Metal Additive Manufacturing (Metal AM), a quintessential representation of digital manufacturing technology, enables integral forming of complex metal components through high-energy beam layer-by-layer fused deposition technology, providing innovative solutions for the manufacture of high-performance components in aerospace and other fields. This paper analyzes the technology characteristics, application progress, and challenges from three dimensions and draws the following conclusions. First, metal additive manufacturing demonstrates three major innovations in technical features. The first is the full-process modeling technology based on digital twin and intelligent control, which significantly improves forming accuracy and process stability. The second is the capability of multi-material heterogeneous integration, breaking through traditional process limitations. The third is the synergistic effect of topology optimization and additive manufacturing, unleashing the potential of structural innovation.

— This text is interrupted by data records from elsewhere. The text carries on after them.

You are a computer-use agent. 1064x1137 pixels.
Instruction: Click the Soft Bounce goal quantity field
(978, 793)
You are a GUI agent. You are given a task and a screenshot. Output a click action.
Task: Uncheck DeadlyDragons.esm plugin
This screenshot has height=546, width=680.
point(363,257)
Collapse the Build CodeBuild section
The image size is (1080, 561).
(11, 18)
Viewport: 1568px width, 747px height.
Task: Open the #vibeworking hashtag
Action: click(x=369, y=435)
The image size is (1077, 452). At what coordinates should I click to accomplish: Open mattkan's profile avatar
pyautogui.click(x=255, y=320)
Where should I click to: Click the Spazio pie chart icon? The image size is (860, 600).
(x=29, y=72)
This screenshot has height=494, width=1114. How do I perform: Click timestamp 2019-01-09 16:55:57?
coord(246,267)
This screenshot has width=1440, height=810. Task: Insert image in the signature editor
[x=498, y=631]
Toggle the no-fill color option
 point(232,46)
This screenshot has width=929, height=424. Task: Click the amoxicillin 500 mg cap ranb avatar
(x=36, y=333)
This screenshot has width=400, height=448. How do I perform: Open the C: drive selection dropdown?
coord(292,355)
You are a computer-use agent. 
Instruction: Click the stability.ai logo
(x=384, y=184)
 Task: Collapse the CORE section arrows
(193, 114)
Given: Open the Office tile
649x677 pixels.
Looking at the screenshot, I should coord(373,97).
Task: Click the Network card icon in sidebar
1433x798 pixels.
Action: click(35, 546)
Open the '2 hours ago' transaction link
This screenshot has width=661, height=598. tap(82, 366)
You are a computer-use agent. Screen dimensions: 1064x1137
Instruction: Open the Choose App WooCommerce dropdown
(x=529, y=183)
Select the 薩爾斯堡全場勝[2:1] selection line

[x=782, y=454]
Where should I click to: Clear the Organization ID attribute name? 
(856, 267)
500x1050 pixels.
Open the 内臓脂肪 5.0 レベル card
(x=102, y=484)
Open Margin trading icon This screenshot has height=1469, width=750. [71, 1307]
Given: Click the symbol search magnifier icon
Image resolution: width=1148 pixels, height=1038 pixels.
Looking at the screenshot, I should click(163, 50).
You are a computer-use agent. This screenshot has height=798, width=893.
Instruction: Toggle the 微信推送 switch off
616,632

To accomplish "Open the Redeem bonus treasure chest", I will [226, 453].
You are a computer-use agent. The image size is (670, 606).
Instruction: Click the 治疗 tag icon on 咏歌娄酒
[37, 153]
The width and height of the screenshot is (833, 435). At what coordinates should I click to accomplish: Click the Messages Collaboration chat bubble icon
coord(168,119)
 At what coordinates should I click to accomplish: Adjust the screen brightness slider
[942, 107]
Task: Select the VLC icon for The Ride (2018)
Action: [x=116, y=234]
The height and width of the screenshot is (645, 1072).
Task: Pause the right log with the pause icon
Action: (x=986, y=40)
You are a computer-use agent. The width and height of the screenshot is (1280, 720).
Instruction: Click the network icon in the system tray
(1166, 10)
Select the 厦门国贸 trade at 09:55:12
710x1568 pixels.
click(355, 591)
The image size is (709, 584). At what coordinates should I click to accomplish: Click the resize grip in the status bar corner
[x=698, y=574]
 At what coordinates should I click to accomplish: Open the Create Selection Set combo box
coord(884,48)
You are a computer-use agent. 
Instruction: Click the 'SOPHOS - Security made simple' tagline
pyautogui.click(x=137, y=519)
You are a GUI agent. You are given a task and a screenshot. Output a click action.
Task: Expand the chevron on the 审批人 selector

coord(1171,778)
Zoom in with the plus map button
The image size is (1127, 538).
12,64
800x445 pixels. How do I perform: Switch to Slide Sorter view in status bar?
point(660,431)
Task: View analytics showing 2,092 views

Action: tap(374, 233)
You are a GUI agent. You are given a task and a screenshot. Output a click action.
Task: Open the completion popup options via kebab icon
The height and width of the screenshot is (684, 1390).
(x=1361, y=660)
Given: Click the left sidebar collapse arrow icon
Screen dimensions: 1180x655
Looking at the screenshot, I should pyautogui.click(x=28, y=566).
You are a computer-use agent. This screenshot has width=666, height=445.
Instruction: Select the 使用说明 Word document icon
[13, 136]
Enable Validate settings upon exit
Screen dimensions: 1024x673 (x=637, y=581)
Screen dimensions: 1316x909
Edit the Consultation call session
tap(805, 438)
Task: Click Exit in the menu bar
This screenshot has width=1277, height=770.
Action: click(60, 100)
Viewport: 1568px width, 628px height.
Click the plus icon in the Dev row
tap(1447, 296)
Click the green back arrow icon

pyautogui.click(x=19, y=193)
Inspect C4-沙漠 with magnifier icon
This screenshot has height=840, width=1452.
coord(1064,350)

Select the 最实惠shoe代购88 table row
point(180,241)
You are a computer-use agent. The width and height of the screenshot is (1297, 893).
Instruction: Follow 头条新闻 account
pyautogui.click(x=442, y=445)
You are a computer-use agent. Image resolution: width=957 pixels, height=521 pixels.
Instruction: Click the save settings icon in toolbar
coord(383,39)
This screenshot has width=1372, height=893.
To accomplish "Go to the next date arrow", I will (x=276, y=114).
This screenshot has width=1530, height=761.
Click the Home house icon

Second, China and the United States present a differentiated development pattern on the technology path. With LPBF and DED technologies as the core, the United States focuses on the engineering verification and heterogeneous material integration of core components such as injectors and regenerative cooling nozzles, and has completed the flight assessment of 1-2.5-meter components; while China has taken SLM process as the breakthrough, and has made significant progress in titanium alloy lightweight bracket, ignition device shells and other auxiliary structures, and has realized a 34% weight reduction rate and a 60% compression of the cycle. This difference not only reflects the difference between the two countries' technological foundation and industrial demand, but also reveals the different focuses of subsequent technological breakthroughs.

However, metal additive manufacturing still faces key bottlenecks: pore defects leading to mechanical property degradation, and residual stress accumulation in oversized component molding. Future research needs to focus on the optimization of multi-physics field coupling process, the development of new high-entropy alloys and the construction of the whole chain of standard systems to launch breakthroughs, in order to promote the technology from prototype manufacturing to the aerospace power system mass production transformation. With the development needs of reusable vehicle and space nuclear power equipment, metal additive manufacturing will play a more important strategic role in the manufacturing of multi-functional integrated components and extreme environment-adaptable structures.